This semester I’m teaching a course titled “The Abrahamic Traditions: Women and Society.” Because I believe story is one of the best ways to understand a point of view, I use a novel or memoir to accompany each tradition. The novel I use in the Judaism unit is Anita Diamant’s, The Red Tent.
The Red Tent focuses on Dinah, Leah and Jacob’s daughter. Early in the novel, the narrator says, “My name [Dinah] means nothing to you. My memory is dust….The chain connecting mother to daughter was broken and the word passed to the keeping of men who had no way of knowing.”

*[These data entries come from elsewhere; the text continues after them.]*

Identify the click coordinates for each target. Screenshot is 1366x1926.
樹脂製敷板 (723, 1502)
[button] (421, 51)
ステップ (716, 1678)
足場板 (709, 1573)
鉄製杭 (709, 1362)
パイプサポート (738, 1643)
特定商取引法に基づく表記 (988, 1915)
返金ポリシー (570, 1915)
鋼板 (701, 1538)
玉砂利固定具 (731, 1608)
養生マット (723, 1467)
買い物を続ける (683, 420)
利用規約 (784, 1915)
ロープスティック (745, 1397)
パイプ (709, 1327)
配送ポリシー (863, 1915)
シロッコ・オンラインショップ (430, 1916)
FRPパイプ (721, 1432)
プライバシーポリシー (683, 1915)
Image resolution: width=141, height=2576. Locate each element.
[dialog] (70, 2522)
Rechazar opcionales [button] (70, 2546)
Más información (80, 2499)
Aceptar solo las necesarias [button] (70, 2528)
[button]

The biblical account (Genesis 34) tells us that Shechem, King Hamor’s son, “seized her [Dinah] and lay with her by force.” It also says that Shechem’s “soul was drawn to Dinah” and “he loved the girl,” and insisted that his father arrange things so Dinah could be his wife. Nowhere in the biblical account do we hear Dinah’s voice. She’s portrayed as a victim and used as a bartering tool by Jacob and his sons in their attempt to gain power in the region. Jacob and his sons required that Hamor and all the men within his kingdom be circumcised as a condition for the marriage between Dinah and Shechem. King Hamor agreed, but on the third day after the men were circumcised and in pain, Simeon and Levi, two of Jacob’s sons, entered the city “and killed all the males,” for “defiling” their sister. “Should our sister be treated like a whore?” Dinah then disappears from the narrative.